Practical people, who are proud of their practicality, look askance at such talk and think such palaver essentially a waste of good time that could be put to good use. Woody, a close and dear friend, chose as his company motto: Be a doer, not a talker. I did not have the heart to tell him that talking is doing. It is putting our time to very good use. In fact I believe not talking is profoundly wasteful of good time.

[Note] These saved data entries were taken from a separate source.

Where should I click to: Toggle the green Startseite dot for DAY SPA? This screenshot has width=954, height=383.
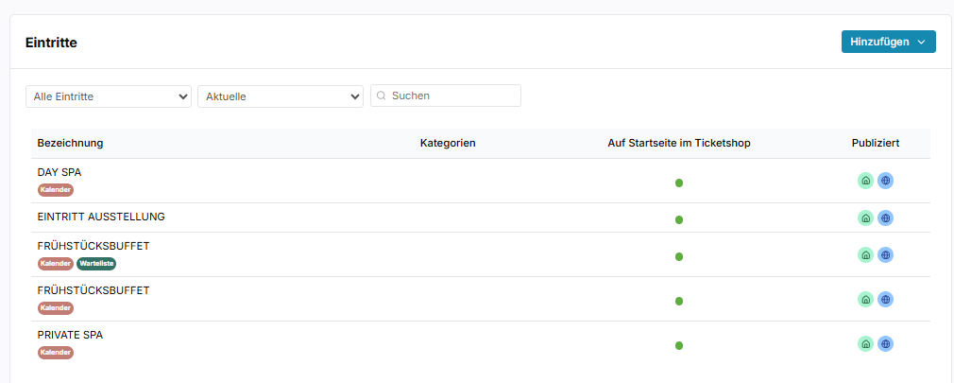[x=679, y=183]
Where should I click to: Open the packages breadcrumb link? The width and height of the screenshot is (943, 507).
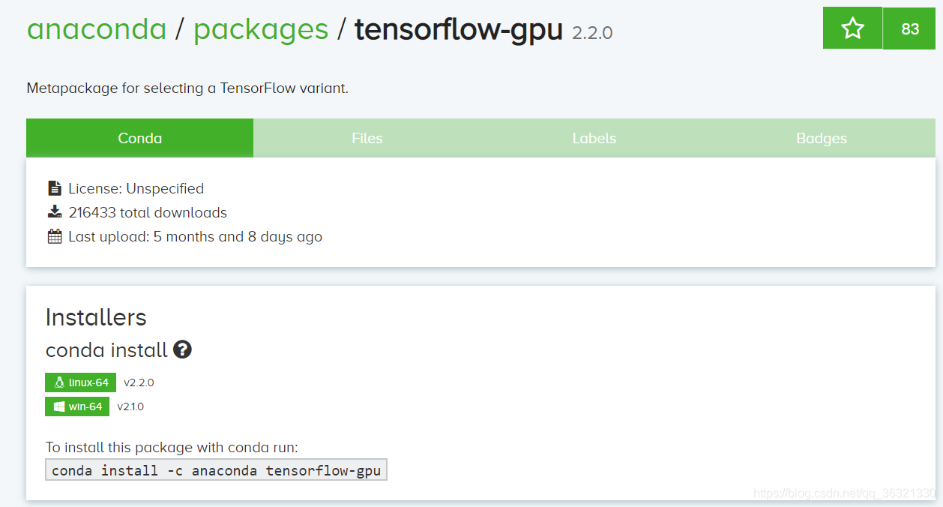click(x=261, y=29)
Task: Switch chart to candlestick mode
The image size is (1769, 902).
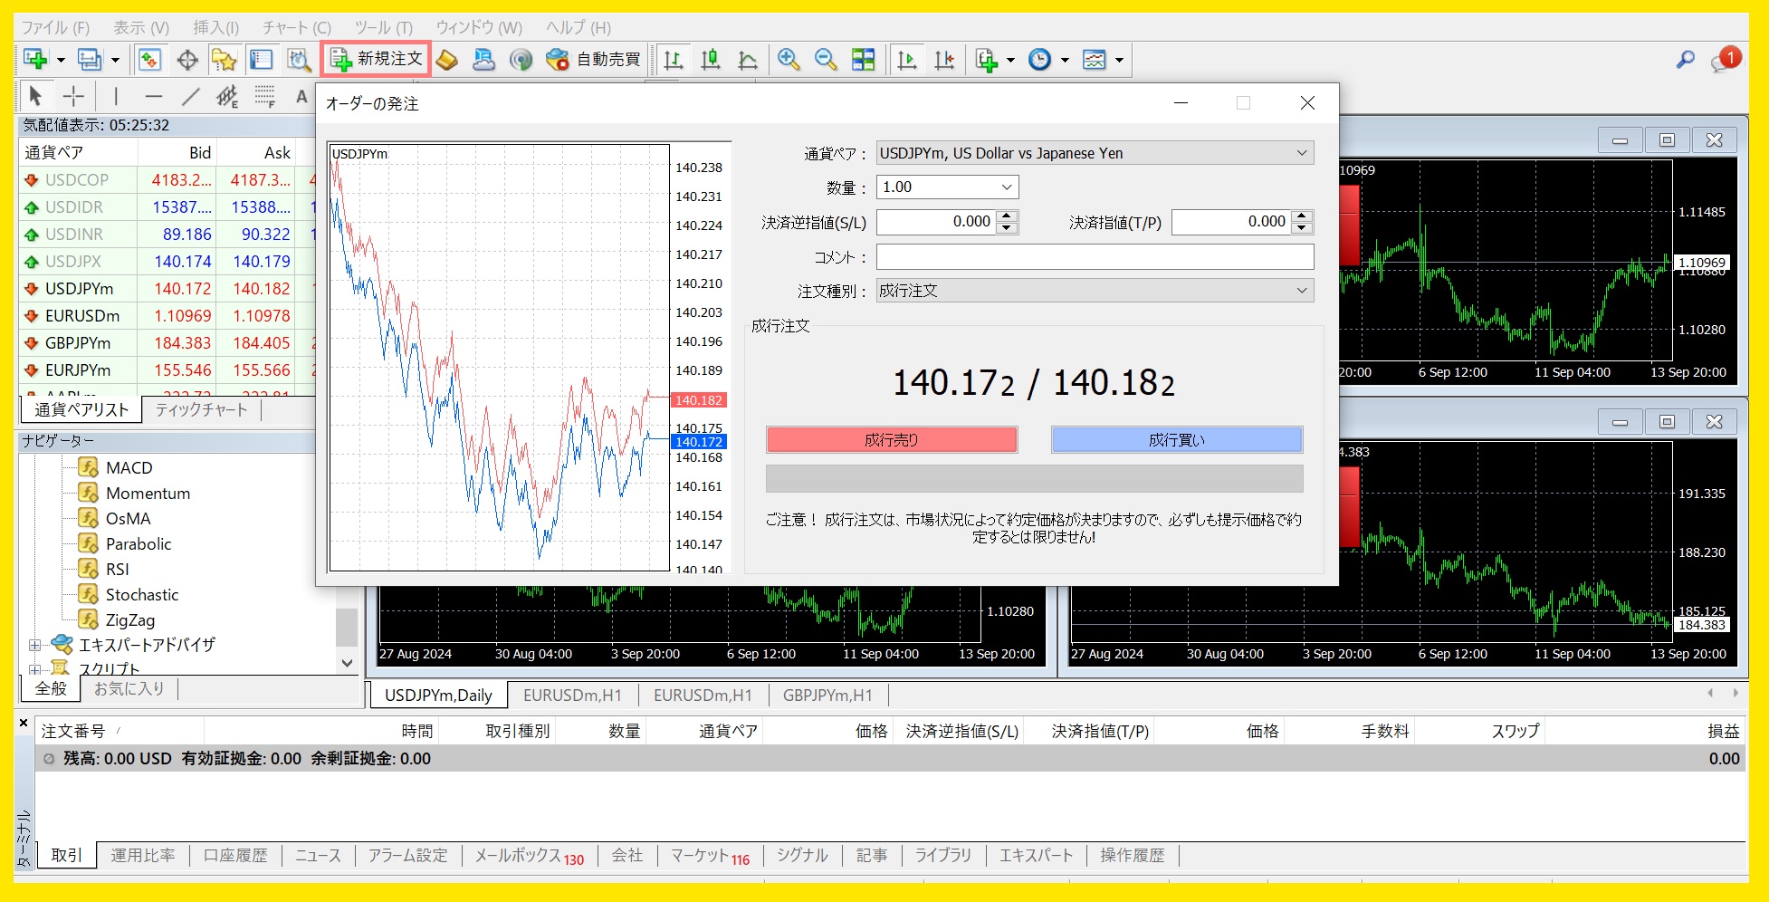Action: click(711, 60)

Short of making love, I know of no better way to know a person than to talk. I suppose two people can look into each other’s eyes and share heart-felt messages – the way that George Bush peered into Vladimir Putin’s eyes and saw his soul – but usually we talk, and talk a lot, to know each other. True we often talk trivial things, what went wrong in a game or in a car, but at times we connect meaningfully and get a true glimpse of the other person. Then the miracle of a genuine relationship begins.
The other aspect is less personal, but no less substantive. However superficially we talk, whether of politics or of office politics, however similar our interests or orientation, we always leave with the other a trace of our different point of view. That difference is like leaven: it has the potential to change the other’s view, a little or a lot. It is for many people the key recurrent source of daily exposure to a new idea. Maybe sometimes we reject the others’ views cavalierly, without giving them further examination. Occasionally, however, the new idea stays, germinates and becomes the basis of a new way of thinking.

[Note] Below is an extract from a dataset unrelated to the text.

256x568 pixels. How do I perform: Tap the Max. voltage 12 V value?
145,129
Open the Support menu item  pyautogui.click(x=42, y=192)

My first initiation to coffee houses was in India, to a spacious, bright Coffee Board café conveniently located close to both my home and the university on College Street in Kolkata. It seemed forever buzzing with professors and students, journalists and scholars, authors and artists, vagrants and vagabonds. The visitors seemed to have one feature in common: they all wanted to be heard. If there was a quiet person among them, I didn’t meet him. Everybody talked, in unison and at cross purposes, sometimes cogently and always eagerly, frequently at higher and higher decibels when the discussion got heated.

That affection prompted me to explore coffee houses in the many countries my work took me. From embassies and project offices I strayed into cafés in Bogota to Berlin, Kathmandu to Kuala Lumpur, Paris to Port au Prince, Manila to Mexico City. Sitting alone with an espresso, I watched the cavalcade of men and women sipping latte, smoking cigarettes, reading newspapers and, most of all, talking and laughing and sharing. They differed in look and style, but the essential business of exchanging messages and meanings remained unchanged. People need to talk and connect.
The coffee was indifferent, but I felt at home.